- snitzoid
Literary tyranny in the age of wokeness. Ray Bradbury said it best!
Exerpt:
Ray Bradbury, a 20th-century writer who knew the value of sharp description, saw his anticensorship novel “Fahrenheit 451” stealth-edited to placate his feminist critics. He was enraged. “There is more than one way to burn a book,” he wrote, “and the world is full of people running about with lit matches.”
We've come a long way since 1966. Now progressive versions of Joe McCarthy make sure authors don't step out of line.
Woke Roald Dahl Will Put Kids to Sleep
‘Sensitivity readers’ are determined to make reading dull.
By Meghan Cox Gurdon, WSJ
Feb. 21, 2023 12:41 pm ET
My late father-in-law detested vague or imprecise language. “Don’t tell me you saw a person,” went his typical complaint. “What kind of person was it? A man or a woman? Tall or short? Old or young?”
He, like his contemporary Roald Dahl, came from an era when people valued clarity in speech and writing and believed words should reveal meaning rather than conceal it. Puffin Books has made the passing of that era obvious by subjecting Dahl’s books to a ghastly process of social-justice blandification.
The Telegraph reports that Puffin functionaries and hired “sensitivity readers” have combed through Dahl’s works for children—including whizbang novels such as “Matilda,” “The Twits,” and “James and the Giant Peach”—and cut all references to fatness, craziness, ugliness, whiteness (even of bedsheets), blackness (even of tractors) and the great Rudyard Kipling, along with any allusion to acts lacking full and enthusiastic consent.

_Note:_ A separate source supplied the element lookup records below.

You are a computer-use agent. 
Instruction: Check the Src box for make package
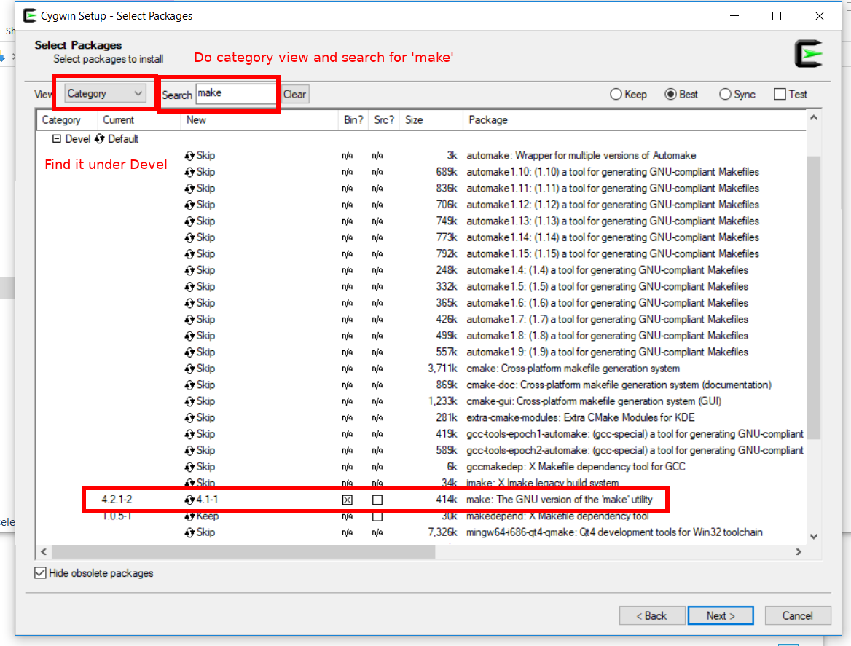click(377, 500)
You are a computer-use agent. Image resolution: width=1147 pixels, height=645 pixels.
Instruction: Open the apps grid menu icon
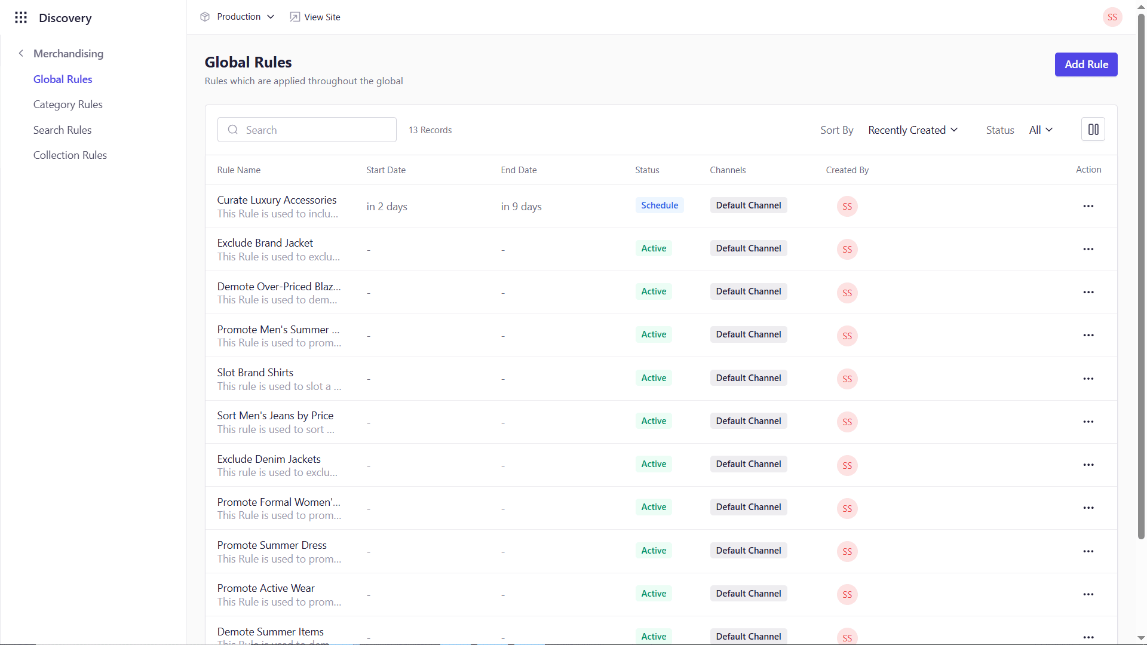coord(21,17)
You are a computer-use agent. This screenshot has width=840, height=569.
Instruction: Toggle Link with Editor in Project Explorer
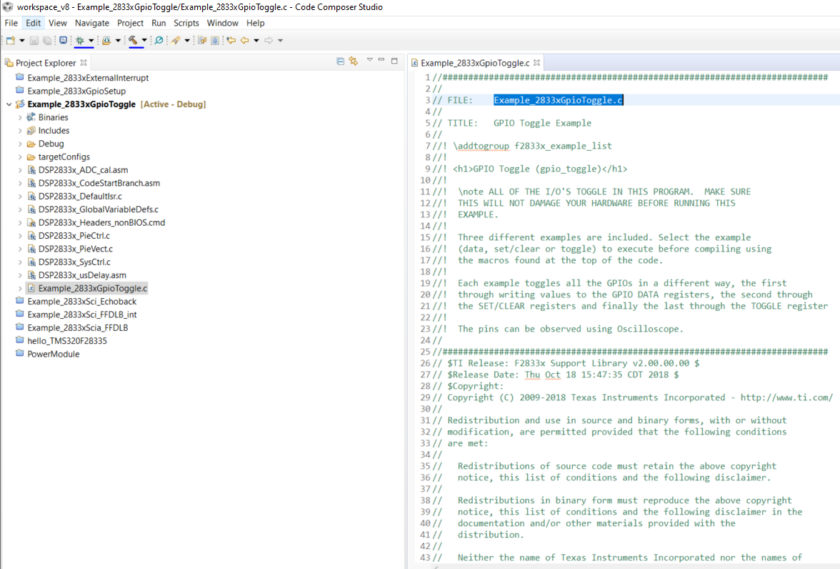coord(353,62)
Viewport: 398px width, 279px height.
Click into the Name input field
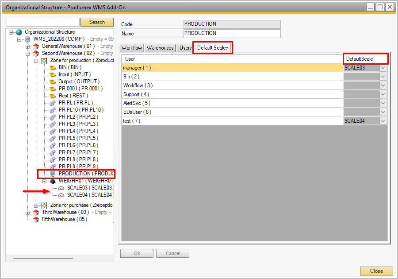point(232,34)
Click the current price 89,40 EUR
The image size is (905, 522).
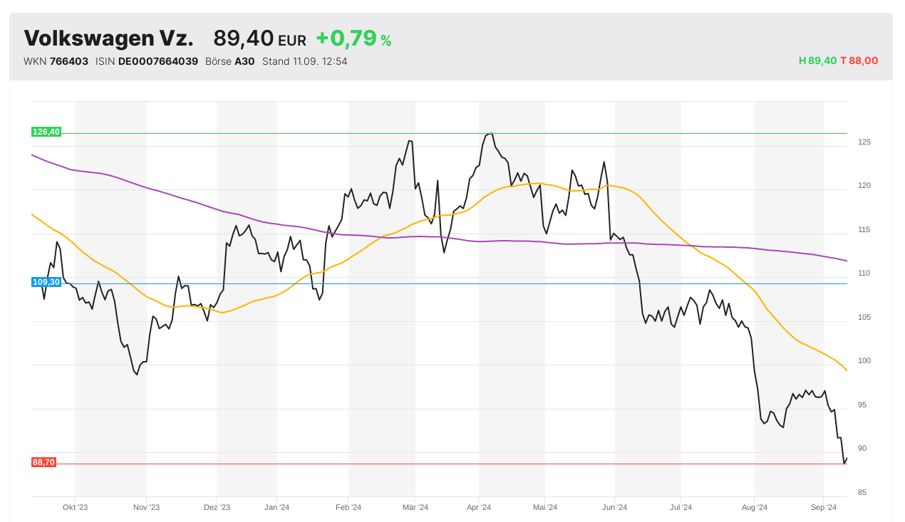click(x=259, y=38)
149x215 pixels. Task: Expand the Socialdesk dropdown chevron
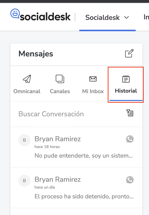click(126, 18)
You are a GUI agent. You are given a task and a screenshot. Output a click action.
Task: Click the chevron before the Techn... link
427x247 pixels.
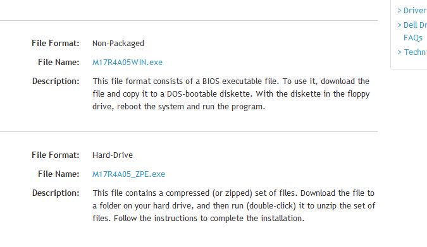tap(399, 52)
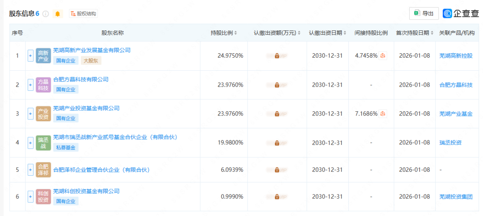483x216 pixels.
Task: Expand row 1 with the plus button
Action: tap(30, 56)
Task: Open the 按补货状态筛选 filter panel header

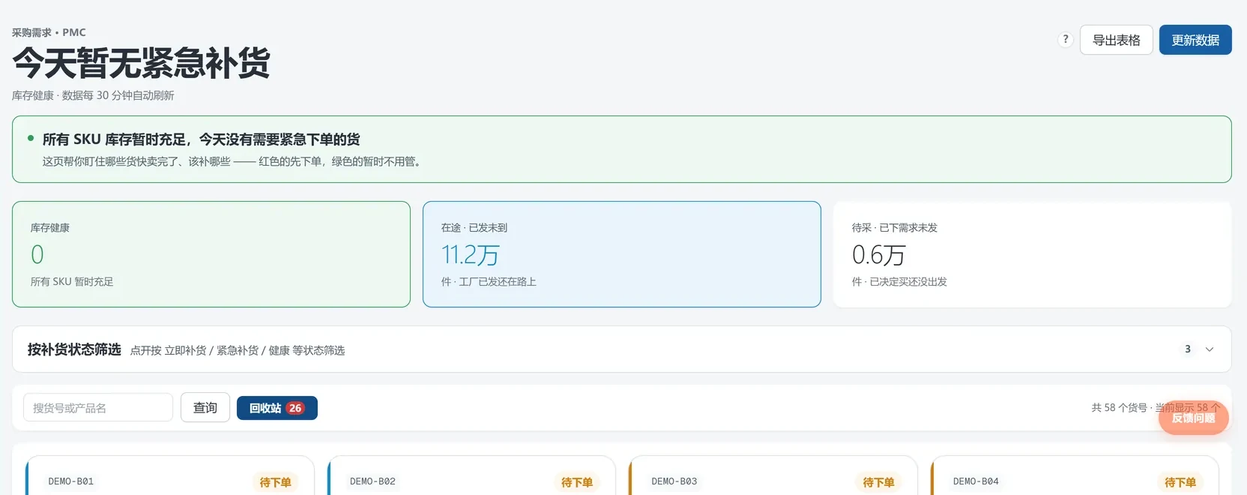Action: (621, 350)
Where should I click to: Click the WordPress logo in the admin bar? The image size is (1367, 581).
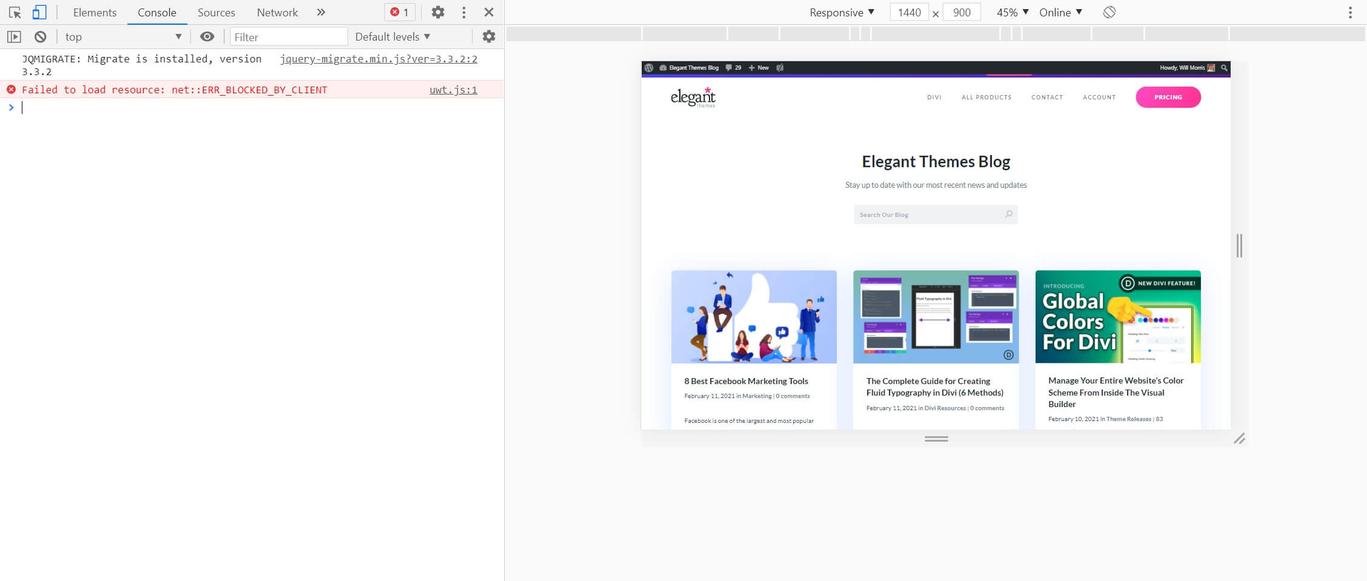[650, 68]
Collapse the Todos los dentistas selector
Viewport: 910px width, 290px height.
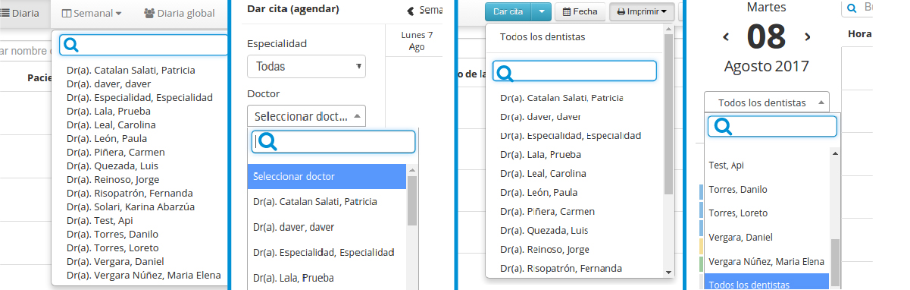coord(766,102)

Some male characters have been made female; female villains have been made less nasty; women in general have been socially elevated; while mothers and fathers, boys and girls have dwindled into sexless “parents” and “children.”
Dahl, who died in 1990, didn’t agree to these changes—consent came from Netflix, which bought Dahl’s estate in 2018. Many of the edits reveal a total failure to understand why children love the spiky and opinionated British writer and why they gobble his stories as fast as his porcine characters eat sweets. Dahl’s writing flashes with menace and tenderness; it’s funny, exciting and unpredictable.
Like all the most enduring stories for children, Dahl’s are odd and original. They stir the mind, disquiet the spirit, and stimulate the imagination. To read “Peter Pan” or “Alice in Wonderland” is to plunge into a fever dream; to read Dahl’s “Charlie and the Chocolate Factory” is to careen through a fantastical landscape full of greedy youngsters (and indulgent adults) who meet bizarre and terrible fates. Stripping away the weirdness expunges the magic.
The bowdlerizing of Dahl fits a broader trend in children’s books. Everything is getting less specific, more didactic and more boring. Writers and illustrators, terrified of causing “harm” by failing to be “inclusive” and “accessible,” are sacrificing specificity, beauty and fun. Most new picture books deliver a lesson rather than risk telling a story, and they increasingly feature young protagonists of indeterminate sex rather than boys or girls.
Dahl’s works aren’t the first victims of sensitizing, and they likely won’t be the last. Richard Scarry’s books have been sanitized to ensure that toddlers never see characters in traditional sex roles; recent editions of his hugely popular “Best Word Book Ever” are less idiosyncratic than the 1963 original. Some books are simply disappearing down the memory hole: As of 2021, six books by Dr. Seuss, including his 1937 debut, “And to Think That I Saw It on Mulberry Street,” are no longer printed.
Ray Bradbury, a 20th-century writer who knew the value of sharp description, saw his anticensorship novel “Fahrenheit 451” stealth-edited to placate his feminist critics. He was enraged. “There is more than one way to burn a book,” he wrote, “and the world is full of people running about with lit matches.”
Mrs. Gurdon is author of “The Enchanted Hour: The Miraculous Power of Reading Aloud in the Age of Distraction.”